To The Editors of Guideposts Magazine 

Dear Friends: 

I am writing to you out of my distress at reading the article in the December issue of Guideposts, "The Woman Who Dared Not Cry," written by Charlotte Sanford. It is not my intention to try to change editorial decisions. That would be futile. My hope is rather that several people on your staff will read my letter and that my point of view will be incorporated into their understanding of blindness and therefore into their attitude toward future pieces that may be submitted. 

Let me begin by saying that tears came to my eyes as I read the woman's description of seeing her children. I am delighted that, wanting her sight so badly, she did receive it. I have searched myself as thoroughly as I can, and I find not one scrap of envy that she now has vision, and I do not. 

And yet there was a time when reading that article would have left me depressed for days, not because it happened to her and not me, but because of the very clear attitude which the article conveys that to be blind is somehow to be diminished, second rate, less adequate. Without doubt the author felt herself to be all these things as a blind woman. That is a fact, clearly expressed in almost every sentence. This is unfortunate and unnecessary, but there is nothing to be done about it. The depressing problem facing me and all other responsible blind people is that her attitude is shared by almost the whole sighted public, and articles like hers reinforce the fear, prejudice, and inadvertent discrimination which arise from such an attitude. People think, without even knowing that they are thinking it, "There is a blind woman talking about blindness, and she should know what she is talking about. Being blind must be every bit as bad as I always thought it would be." 

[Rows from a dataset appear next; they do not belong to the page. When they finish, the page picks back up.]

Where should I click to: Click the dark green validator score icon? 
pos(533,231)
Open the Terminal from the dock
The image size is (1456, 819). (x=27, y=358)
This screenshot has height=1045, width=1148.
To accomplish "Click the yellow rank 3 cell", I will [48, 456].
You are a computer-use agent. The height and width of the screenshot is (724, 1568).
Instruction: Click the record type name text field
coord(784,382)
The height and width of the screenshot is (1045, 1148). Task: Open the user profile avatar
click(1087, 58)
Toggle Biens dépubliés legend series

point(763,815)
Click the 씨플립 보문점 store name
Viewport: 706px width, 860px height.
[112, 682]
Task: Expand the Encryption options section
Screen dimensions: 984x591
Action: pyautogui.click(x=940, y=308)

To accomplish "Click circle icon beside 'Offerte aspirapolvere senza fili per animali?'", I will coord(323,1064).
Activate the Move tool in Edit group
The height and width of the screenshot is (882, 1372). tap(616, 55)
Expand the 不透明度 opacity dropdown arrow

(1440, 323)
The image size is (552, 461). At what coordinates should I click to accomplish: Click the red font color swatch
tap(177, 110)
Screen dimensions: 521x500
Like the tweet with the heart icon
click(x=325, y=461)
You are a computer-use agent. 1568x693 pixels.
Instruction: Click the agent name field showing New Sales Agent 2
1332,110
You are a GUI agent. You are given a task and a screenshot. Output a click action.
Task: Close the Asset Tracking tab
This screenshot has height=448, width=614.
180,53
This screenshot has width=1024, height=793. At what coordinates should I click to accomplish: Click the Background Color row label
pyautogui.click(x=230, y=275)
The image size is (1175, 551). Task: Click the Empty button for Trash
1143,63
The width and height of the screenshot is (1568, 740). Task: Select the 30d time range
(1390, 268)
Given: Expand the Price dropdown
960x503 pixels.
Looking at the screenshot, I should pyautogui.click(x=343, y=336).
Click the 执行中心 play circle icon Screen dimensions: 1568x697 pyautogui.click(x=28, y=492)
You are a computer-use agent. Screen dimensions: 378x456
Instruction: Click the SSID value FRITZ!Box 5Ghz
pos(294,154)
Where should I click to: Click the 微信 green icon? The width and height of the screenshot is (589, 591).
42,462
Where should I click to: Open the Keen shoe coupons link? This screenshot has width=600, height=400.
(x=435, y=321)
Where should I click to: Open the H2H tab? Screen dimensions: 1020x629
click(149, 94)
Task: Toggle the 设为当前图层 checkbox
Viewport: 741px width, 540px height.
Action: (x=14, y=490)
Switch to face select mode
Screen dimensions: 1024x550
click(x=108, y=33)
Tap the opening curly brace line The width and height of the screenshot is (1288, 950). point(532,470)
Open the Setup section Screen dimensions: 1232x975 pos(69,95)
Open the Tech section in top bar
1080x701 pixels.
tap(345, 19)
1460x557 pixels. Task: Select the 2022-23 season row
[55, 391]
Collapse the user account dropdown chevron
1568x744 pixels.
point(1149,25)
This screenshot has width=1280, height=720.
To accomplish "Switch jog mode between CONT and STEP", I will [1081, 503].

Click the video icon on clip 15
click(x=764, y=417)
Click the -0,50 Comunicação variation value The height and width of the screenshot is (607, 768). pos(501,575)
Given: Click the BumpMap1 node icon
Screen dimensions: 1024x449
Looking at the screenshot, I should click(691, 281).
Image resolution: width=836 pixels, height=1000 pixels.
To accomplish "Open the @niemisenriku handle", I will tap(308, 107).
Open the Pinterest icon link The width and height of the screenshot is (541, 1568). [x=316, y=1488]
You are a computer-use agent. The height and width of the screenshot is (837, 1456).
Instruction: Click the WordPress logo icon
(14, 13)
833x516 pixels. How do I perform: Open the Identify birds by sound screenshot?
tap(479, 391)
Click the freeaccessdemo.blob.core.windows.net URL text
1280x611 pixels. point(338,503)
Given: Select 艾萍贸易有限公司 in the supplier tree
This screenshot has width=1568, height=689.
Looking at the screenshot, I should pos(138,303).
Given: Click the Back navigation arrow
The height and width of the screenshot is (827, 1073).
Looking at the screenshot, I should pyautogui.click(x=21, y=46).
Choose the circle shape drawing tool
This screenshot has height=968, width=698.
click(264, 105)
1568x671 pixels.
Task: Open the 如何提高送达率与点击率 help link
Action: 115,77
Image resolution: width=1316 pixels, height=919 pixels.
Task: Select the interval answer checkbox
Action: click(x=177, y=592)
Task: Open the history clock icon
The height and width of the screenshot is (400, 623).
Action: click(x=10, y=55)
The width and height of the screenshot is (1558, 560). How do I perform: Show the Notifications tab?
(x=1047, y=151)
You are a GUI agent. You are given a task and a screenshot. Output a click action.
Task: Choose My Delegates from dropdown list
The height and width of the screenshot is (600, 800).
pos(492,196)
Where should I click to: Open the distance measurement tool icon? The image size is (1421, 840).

Sixty-five percent of all blind people are above the age of fifty-five. Most of them spent the greater part of their lives as sighted people, reading articles like this one in which the only happy ending can be the regaining of the lost sight, and coming to the conclusion that blindness is a kind of living death which at best may be endured with God's grace. 

I am writing to tell you that it's not like that anymore, or at least it doesn't have to be. But in order to let you understand, I must tell you a little about myself. I lost my sight gradually through my childhood. My parents couldn't believe that God intended this thing to happen to a child, and they pursued every avenue that medical science or faith healing could offer. A child pays a heavy price during years of this sort of thing when the prayers seem not to be answered. I have come to the conclusion that God does heal in many ways, and I believe that He is capable of giving me sight this moment if that were in His plan for me. I would be delighted if it were. I think it is not. 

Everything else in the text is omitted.